After all, it isn't like the Founders were ignorant of how some things sounded great on paper - but didn't work in reality. As Samuel Adams wrote,
The Utopian schemes of leveling (redistribution of wealth) and a community of goods (gov't ownership of commerce) are as visionary and impratical as those which vest all property in the Crown. [These ideals] are arbitrary, despotic, and, in our government, unconstitutional.
Or we can turn to Jefferson, who wrote:
If we can prevent the government from wasting the labors of the people, under the pretense of taking care of them, they must become happy.
Furthermore, Jefferson warned:
We shall all consider ourselves unauthorized to saddle posterity with our debts, and morally bound to pay them ourselves; and consequently within what may be deemed the period of a generation, or the life of the majority.
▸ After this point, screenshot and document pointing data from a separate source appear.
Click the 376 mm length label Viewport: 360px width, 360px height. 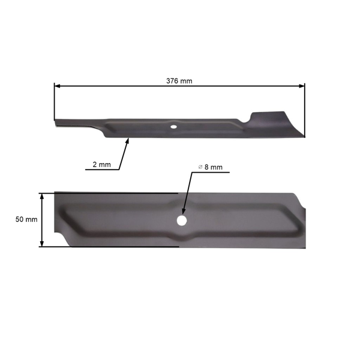(x=179, y=80)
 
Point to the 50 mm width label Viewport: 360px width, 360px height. (x=26, y=220)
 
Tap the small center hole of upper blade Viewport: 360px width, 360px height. (x=173, y=127)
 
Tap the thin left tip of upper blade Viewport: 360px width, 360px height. (x=58, y=122)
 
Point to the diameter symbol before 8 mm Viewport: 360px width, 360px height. (x=200, y=167)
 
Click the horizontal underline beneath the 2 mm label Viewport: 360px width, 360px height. (x=102, y=170)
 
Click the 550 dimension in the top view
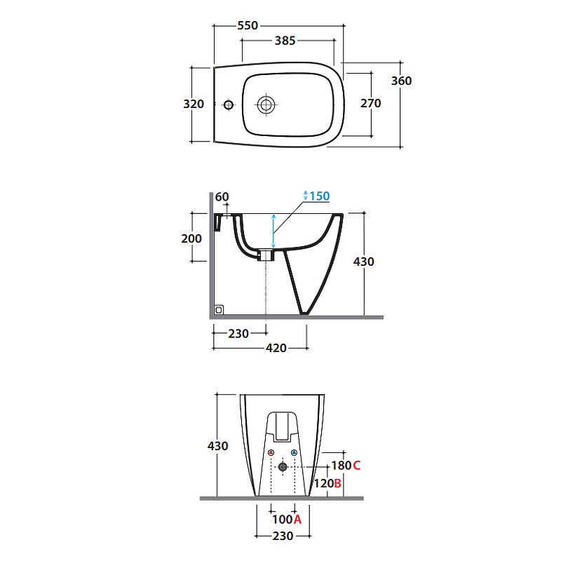pos(248,25)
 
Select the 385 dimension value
pos(284,41)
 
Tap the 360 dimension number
pos(401,81)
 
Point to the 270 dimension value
pos(370,104)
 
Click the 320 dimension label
pos(193,104)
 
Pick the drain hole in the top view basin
pos(266,105)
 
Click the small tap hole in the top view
pos(228,105)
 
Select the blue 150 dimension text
pos(319,196)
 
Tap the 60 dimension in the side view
pos(222,197)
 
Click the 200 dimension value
pos(191,238)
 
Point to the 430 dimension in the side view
pos(364,262)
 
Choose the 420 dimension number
pos(276,348)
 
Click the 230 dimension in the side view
pos(238,334)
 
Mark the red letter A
pos(297,520)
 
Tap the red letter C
pos(357,465)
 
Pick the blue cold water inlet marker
pos(294,453)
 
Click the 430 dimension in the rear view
pos(218,446)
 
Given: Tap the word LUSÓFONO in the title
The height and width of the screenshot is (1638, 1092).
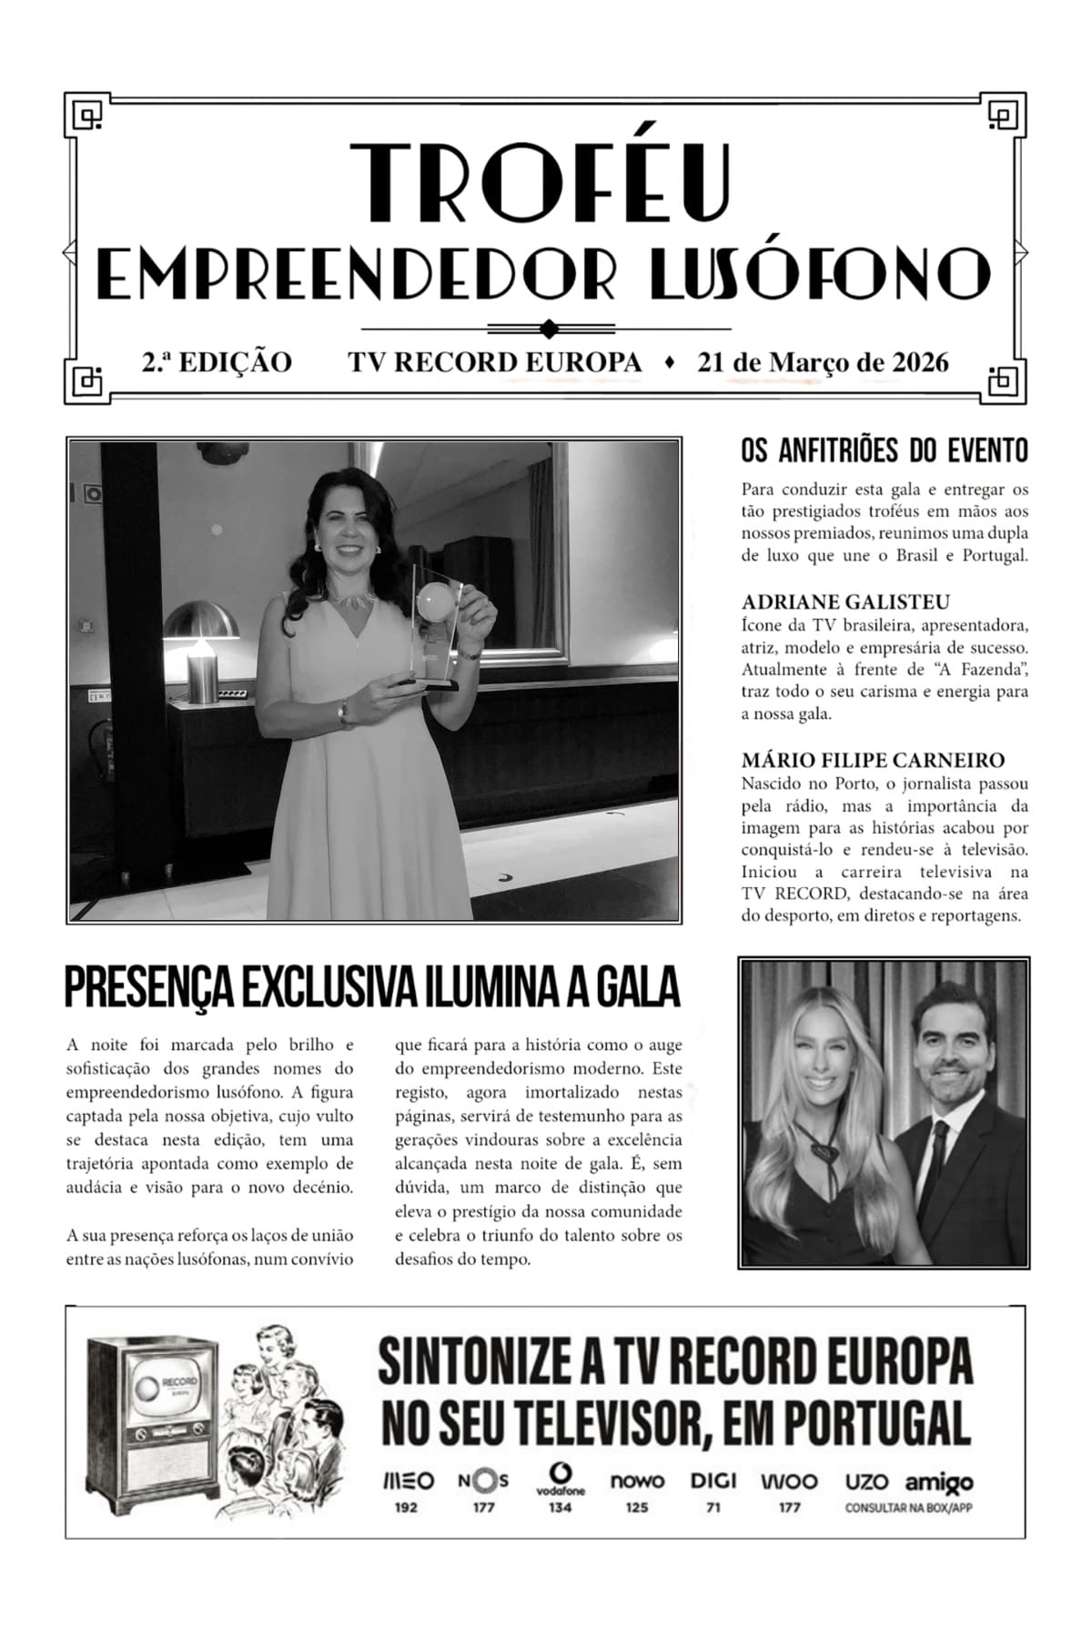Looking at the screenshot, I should click(820, 272).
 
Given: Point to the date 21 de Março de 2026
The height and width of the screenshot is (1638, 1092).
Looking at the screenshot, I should click(823, 362).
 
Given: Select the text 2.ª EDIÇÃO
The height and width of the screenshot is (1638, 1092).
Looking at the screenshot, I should click(217, 362).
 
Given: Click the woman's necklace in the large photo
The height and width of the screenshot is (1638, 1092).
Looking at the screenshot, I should click(351, 600).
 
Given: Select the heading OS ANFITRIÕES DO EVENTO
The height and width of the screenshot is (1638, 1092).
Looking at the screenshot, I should click(885, 450).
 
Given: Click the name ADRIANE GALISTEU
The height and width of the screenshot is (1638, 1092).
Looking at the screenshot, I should click(845, 602).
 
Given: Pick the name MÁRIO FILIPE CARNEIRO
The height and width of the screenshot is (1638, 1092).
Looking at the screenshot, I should click(873, 760).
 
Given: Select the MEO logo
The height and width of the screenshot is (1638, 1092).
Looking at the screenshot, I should click(407, 1481).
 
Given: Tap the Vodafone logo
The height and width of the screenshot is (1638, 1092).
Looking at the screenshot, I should click(560, 1478).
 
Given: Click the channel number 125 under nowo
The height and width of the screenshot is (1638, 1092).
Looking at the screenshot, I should click(637, 1508).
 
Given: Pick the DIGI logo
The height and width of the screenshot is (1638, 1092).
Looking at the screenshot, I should click(713, 1481).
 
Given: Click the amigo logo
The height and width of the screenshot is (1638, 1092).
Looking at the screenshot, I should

Please, friends, do what you can within your sphere to make a difference. Preserve this great nation of ours. Don't let it fail in the face of ignorance, laziness and self-centered pleasure-seeking. Follow yet another admonition of Jefferson's:
If a nation expects to ignorant and free, in a state of civilization, it expects what never was and never will be.
No other sure foundation can be devised for the preservation of freedom and happiness... Preach... a crusade against ignorance; establish and improve the law for educating the common people. Let our countrymen know that the people alone can protect us against these evils [of misgovernment].
If we don't stand up for the ideals of freedom and prosperity, we'll be enslaved by our very own government through taxation and limited liberty. That is not America to me.
As an extension of that project I did in college seven years ago, I'd like to ask all of you:
What is America to you? How would you define your version of the American Dream?
2 comments:
As a teacher, I find that students, besides not knowing much history, only know the kind of history that leftists have been spewing for decades. For example, students will always agree that blacks have been mistreated in the US. However, they will argue that it is because the US in inherently evil. They have no concept that it is, in fact, the US system that allowed us to recognize the inequality and to promote a better way.
Such a shame, really.
I had Brett Latimer too, a great professor!
Anyway, thanks for this post. My American Dream is getting to live with my family in a free country, where anyone can achieve through hard work, endowed with the potential to be happy and successful.